A major advance in the technology, Dr. Toth said, is that SD-OCT data can be integrated with information obtained from angiography and fundus examinations. This integration allows the location of a retinal abnormality found on OCT to be identified.

"One benefit of SD-OCT is the creation of the summed voxel projection [SVP], which is helpful for orientation of individual OCT scans. One can collapse three-dimensional OCT volumes along the depth axis to form a two-dimensional plane, summing pixels to calculate one representative pixel intensity alone each line in the projection," she explained.

As a result of prominent shadowing from the retinal vasculature, the SVP image is similar to a fundus photograph. This image can be used to orient the features on a SD-OCT image to those on a fundus image.

System pros and cons

Is SD-OCT useful in day-to-day practice?
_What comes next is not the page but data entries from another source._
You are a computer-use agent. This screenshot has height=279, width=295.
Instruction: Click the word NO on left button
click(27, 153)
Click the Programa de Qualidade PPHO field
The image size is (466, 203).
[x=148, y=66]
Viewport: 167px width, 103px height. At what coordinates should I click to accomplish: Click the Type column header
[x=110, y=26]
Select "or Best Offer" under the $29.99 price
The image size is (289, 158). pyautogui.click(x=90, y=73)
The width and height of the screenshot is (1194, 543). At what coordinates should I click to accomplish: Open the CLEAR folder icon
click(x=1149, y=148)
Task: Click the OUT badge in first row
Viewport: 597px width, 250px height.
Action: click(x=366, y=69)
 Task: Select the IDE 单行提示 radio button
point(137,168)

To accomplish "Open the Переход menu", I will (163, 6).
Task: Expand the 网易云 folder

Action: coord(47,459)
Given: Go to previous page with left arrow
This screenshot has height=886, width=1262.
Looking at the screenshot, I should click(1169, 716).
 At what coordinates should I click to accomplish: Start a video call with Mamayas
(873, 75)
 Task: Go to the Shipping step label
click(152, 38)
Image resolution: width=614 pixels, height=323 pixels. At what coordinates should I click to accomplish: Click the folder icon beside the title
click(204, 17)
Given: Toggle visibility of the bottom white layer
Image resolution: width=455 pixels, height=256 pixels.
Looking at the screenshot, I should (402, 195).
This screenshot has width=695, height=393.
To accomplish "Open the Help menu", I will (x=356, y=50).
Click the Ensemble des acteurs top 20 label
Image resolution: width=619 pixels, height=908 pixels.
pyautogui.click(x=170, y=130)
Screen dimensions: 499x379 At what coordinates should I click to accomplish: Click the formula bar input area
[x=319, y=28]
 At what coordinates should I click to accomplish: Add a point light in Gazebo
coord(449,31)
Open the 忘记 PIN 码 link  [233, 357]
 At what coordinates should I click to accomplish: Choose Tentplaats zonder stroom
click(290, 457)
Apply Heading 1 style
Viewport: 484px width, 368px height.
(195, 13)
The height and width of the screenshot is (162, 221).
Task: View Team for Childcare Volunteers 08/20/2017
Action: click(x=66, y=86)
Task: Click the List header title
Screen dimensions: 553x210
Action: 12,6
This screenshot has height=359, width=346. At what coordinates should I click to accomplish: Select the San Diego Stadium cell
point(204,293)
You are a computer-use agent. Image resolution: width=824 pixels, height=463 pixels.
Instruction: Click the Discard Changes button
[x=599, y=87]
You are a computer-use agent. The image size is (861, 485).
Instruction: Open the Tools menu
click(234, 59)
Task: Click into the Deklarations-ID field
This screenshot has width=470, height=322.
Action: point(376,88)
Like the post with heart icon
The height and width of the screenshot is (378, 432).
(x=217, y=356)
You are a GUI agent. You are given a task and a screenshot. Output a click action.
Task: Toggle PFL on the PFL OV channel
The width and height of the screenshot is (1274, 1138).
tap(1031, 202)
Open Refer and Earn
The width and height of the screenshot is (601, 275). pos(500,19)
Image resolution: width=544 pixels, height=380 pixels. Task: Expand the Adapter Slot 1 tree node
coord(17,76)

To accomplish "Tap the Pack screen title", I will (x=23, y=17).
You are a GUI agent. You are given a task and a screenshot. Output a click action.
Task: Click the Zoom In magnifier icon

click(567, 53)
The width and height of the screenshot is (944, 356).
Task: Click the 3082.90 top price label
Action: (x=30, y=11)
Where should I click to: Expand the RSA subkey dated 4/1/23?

The drawbacks of the technology, Dr. Toth said, include large, three-dimensional data sets requiring storage and backup; the necessity of data transmission between the photographer and the clinician; the need for lengthy image processing; the need to integrate data with conventional imaging; and the requirement of normative data for the new systems. In addition, the clinician must choose between several systems and must integrate data across clinical trials and offices. An advantage of the system, however, is the availability of portable systems that allow images to be acquired in children more easily, she added.

"Three-dimensional SD-OCT offers the potential to identify biomarkers and measure changes in disease over time. For clinical and research use, improved methods are needed to export, analyze, summarize, and manage data. These are on the way," Dr. Toth concluded.